• [Given text]
BEGIN

Emisael Jaramillo Enjoying Fast Start to Championship Meet
Promising Juvenile Maidens Featured in Friday’s Sixth Race

HALLANDALE BEACH, FL – Two-time defending leading rider Irad Ortiz Jr., fellow Eclipse Award winner Tyler Gaffalione and British champion David Egan will make their first appearances of the 2025-2026 Championship Meet when the country’s premier winter stand resumes with a nine-race program Thursday.

First race post time is 12:20 p.m.

Ortiz, fresh off topping the Churchill Downs fall meet standings, is named in four races Thursday and seven on Friday to begin the quest for his record-extending seventh Championship Meet title, having broken the mark set by Hall of Famer Javier Castellano, who won five in a row from 2011-2012 to 2015-2016. Ortiz also surpassed Castellano’s single-season standard with 140 wins in 2020-2021.

A 33-year-old native of Puerto Rico and five-time Eclipse Award winner (2018-20, 2022-23), Ortiz ranked first with 109 wins and $6.6 million in purse earnings last winter at Gulfstream with 12 stakes wins led by White Abarrio in the Ghostzapper (G3) and $3 million Pegasus World Cup (G1) and Mindframe in the Gulfstream Park Mile (G2).

Gaffalione, born and raised in Davie, Fla., is named in three races Thursday and Friday and six on Saturday including Summer Cause for trainer Miguel Clement in the $100,000 H. Allen Jerkens Memorial Handicap scheduled for two miles on the grass.

Last winter the 31-year-old Gaffalione, the Eclipse champion apprentice of 2015, was second at the Championship Meet with 74 wins and third with nearly $4.2 million in purse earnings whose stakes wins were highlighted by Spirit of St Louis in the $1 million Pegasus World Cup Turf (G1).

Based in England, where he was the champion apprentice of 2017, Egan was born in Kildare, Ireland and returns for the third straight winter. He is named in five races Thursday, four races Friday and five on Saturday including stakes-placed I Know I Know in the Jerkens for 3-year-olds and up.

Egan, 26, won 18 races and $707,450 in purses from 149 mounts at the 2024-2025 Championship Meet before returning for the British season. The winner of several major international Group 1 races including the Saudi Cup, Dubai Sheema Classic, Irish St. Leger and the St. Leger in England, he is a contract rider for Kia Joorabchian’s AMO Racing through 2028.

Soon to arrive at Gulfstream are Hall of Famer John Velazquez, North America’s all-time leader with more than $513 million in purses earnings, and Corey Lanerie, a lifetime winner of 5,150 races.

Jockey Rajiv Maragh sits one win shy of 2,000 for his career. He is named in two races Thursday, five on Friday and six on Saturday.

END

• [The data]
BEGIN

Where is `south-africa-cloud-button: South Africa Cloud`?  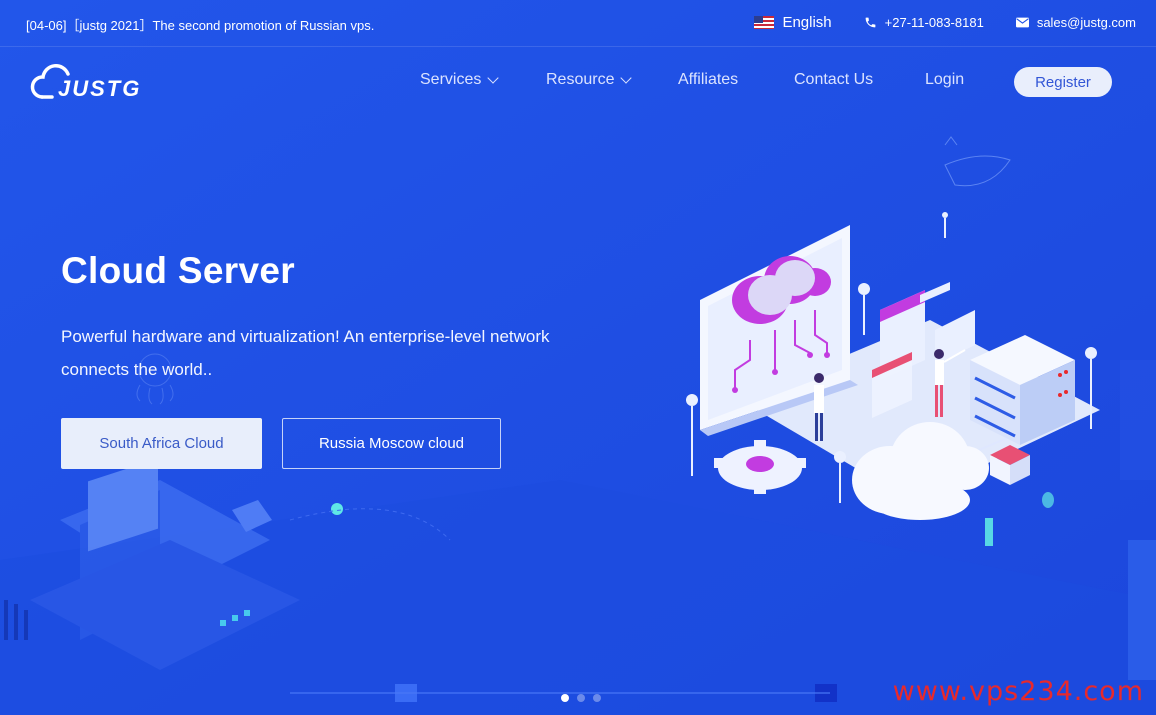
south-africa-cloud-button: South Africa Cloud is located at coordinates (162, 444).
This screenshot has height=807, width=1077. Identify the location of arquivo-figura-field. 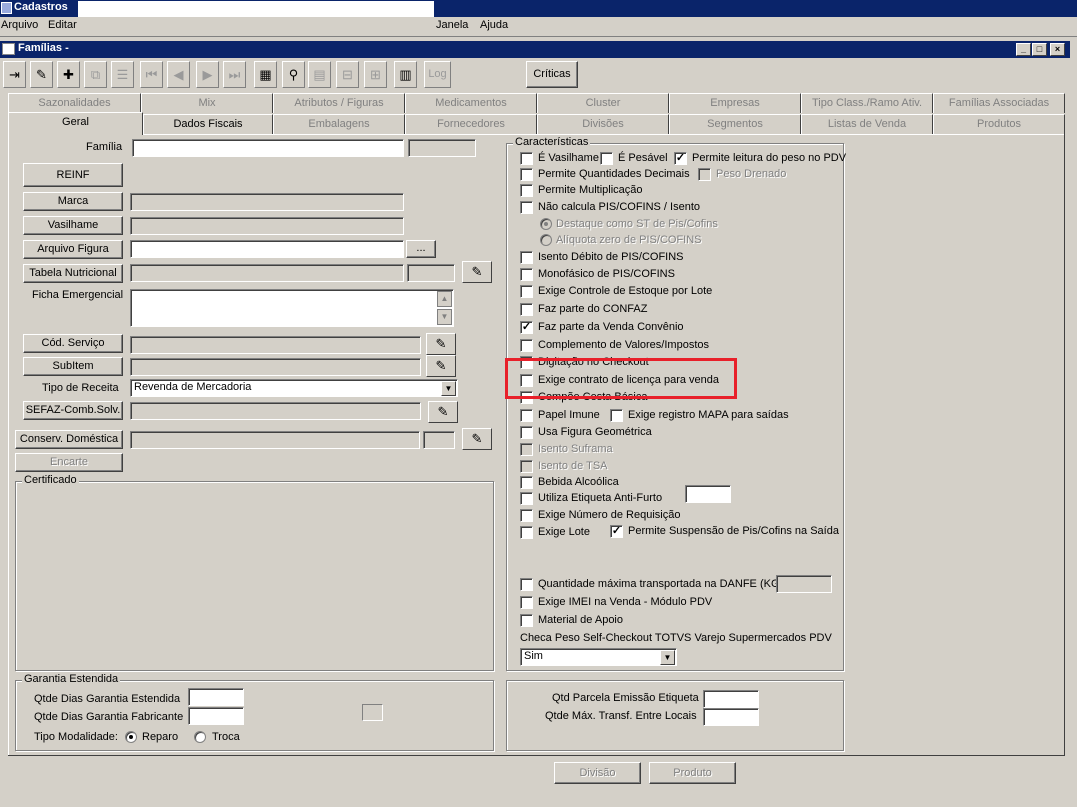
(267, 249).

END

• [Task 1] Repeat the part of the Gulfstream jockeys article starting at "Gaffalione, born and" and ending at "3-year-olds and up.", word for word.
• [Task 2] Pick up the Gulfstream jockeys article after its last sentence and continue it.

• [Task output 1]
Gaffalione, born and raised in Davie, Fla., is named in three races Thursday and Friday and six on Saturday including Summer Cause for trainer Miguel Clement in the $100,000 H. Allen Jerkens Memorial Handicap scheduled for two miles on the grass.

Last winter the 31-year-old Gaffalione, the Eclipse champion apprentice of 2015, was second at the Championship Meet with 74 wins and third with nearly $4.2 million in purse earnings whose stakes wins were highlighted by Spirit of St Louis in the $1 million Pegasus World Cup Turf (G1).

Based in England, where he was the champion apprentice of 2017, Egan was born in Kildare, Ireland and returns for the third straight winter. He is named in five races Thursday, four races Friday and five on Saturday including stakes-placed I Know I Know in the Jerkens for 3-year-olds and up.

• [Task output 2]
Emisael Jaramillo Enjoying Fast Start to Championship Meet

No one has gotten off to a hotter start at the 2025-2026 Championship Meet than jockey Emisael Jaramillo.

Entering the first full month of the 84-day stand, which opened Thanksgiving Day, the 48-year-old Jaramillo leads the rider standings with seven wins and more than $498,160 in purses earned from 21 mounts.

What’s more, Jaramillo has won three of the meet’s first six stakes – the FSS My Dear Girl with Mythical, Sabal Palm and Islamorada overnight handicaps respectively with Prevent and Great Venezuela.

“I am getting opportunities and I have been able to take advantage of them,” Jaramillo said. “I have more experience now than when I was 25 and coming from Venezuela. It’s been a long time I’ve been riding in the United States and the results are coming because I am getting good opportunities. When you have that you can show your ability.”

Jaramillo was already an accomplished rider with 13 year-end titles in Venezuela, where he is the all-time leading rider with more than 4,000 wins. He made intermittent trips to the U.S. between 2000 and 2012 before arriving full-time in 2015, and owns nearly 1,900 wins and more than $60.7 million in purses earned in North America.

Since his arrival Jaramillo has called Gulfstream Park home, where he has become a year-round force. A three-time Venezuelan Triple Crown winner, he owns 18 graded-stakes wins in the U.S. including four with X.Y. Jet and most recently with Mythical in the Aug. 3 Adirondack (G3) at Saratoga.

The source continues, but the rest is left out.